Figure 1: Exponential Growth of $100 Investment Compounded Annually

3.2 Logarithms

Logarithms are commonly used in applied settings to model a variety of contexts, such as proportionate change relationships between variables, solving exponential equations, and expressing raw magnitudes in more manageable relative scales. Examples include:

Earthquake Richter Scale
- $M=log_{10}(\frac{A}{A_0})$
- M = Richter magnitude, A = seismic wave raw amplitude, Ao = reference amplitude
Audio Decibel Signal Processing
- $L=10*log_{10}(\frac{I}{I_0})$
- L = decibels, I = sound intensity, Io = reference intensity

We can see the usefulness of log models highlighted below with earthquake data, as quake magnitudes measured on the Richter Log 10 scale provide a much simpler quake-to-quake comparison (intuitive 1-10 scale and greater inter-quake variation).

Code

# Load quake data
data(quakes)

# Plot Richter Log10 Scale
quakes |> 
  ggplot(aes(x = stations, y = mag)) +
  geom_point(aes(color = mag)) +
  scale_color_viridis_c(option = "inferno") +
  #theme_minimal() +
  scale_x_continuous(breaks = seq(0, 200, 25),
                     limits = c(0, 200)) +
  labs(x = "# Stations Reporting",
       y = "Richter Magnitude (Log 10 Scale)") +
  theme(legend.position = "bottom")-> p3

# Plot Exponentiated Raw Magnitude Scale
quakes |> 
  ggplot(aes(x = stations, y = exp(mag))) +
  geom_point(aes(color = exp(mag))) +
  scale_color_viridis_c(option = "inferno") +
 # theme_minimal() +
  scale_x_continuous(breaks = seq(0, 200, 25),
                     limits = c(0, 200)) +
  labs(x = "# Stations Reporting",
       y = "Raw Magnitude (Exponentiated Richter)") +
  theme(legend.position = "bottom")-> p4

# Display side-by-side
p3 + p4 + plot_annotation(title = "Richter Scale Magnitude vs Raw Magnitude",
                          theme = theme(plot.title = element_text(size = 18,
                                                                  color = "firebrick")))
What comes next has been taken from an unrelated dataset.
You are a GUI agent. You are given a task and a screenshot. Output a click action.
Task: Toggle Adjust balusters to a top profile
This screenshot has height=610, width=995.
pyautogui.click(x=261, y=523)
3.2.1 Log-Normal Distributions

Log-Normal: Models the distribution of a (positively-skewed) random variable whose logarithm is normally distributed.

Log-normal distributions are particularly useful for modeling positive assymetry:
- X is constrained to only values of $x > 0$
- X is positively-skewed

The constraint arises because it is impossible to take the log of numbers <= 0. Therefore, if the log of x does exist and follows a normal distribution, all values of x must be > 0 by default

Examples of applications for the log-normal distribution include:

Modeling salary or other financial data that is often highly positively-skewed
Engineering reliability analyses where the time-to-failure is modeled (x > 0)
Service times or time-in-queue, where time > 0 and positively-skewed

This highlights another important quality of logs, namely that they can also be used to transform right-skewed data into following a more normal distribution

Code

# Create DF of skewed salary and log salary data
data.frame(salary = rbeta(1000, shape1 = 1, shape2 = 50)*10000) |> 
  mutate(log_salary = log(salary)) -> wages

# Plot of Salary
ggplot(wages,aes(x = salary)) + 
  geom_histogram(color = "black", fill = "grey") -> p1
# Plot of Log Salary
ggplot(wages,aes(x = log_salary)) + 
  geom_histogram(color = "black", fill = "skyblue3") +
  scale_x_continuous(limits = c(0, 8))-> p2

# Combine 
p1 / p2 + plot_annotation(title = "Skewed Salary vs Log-Normal Salary",
                          theme = theme(plot.title = element_text(size = 18,
                                                                  color = "firebrick")))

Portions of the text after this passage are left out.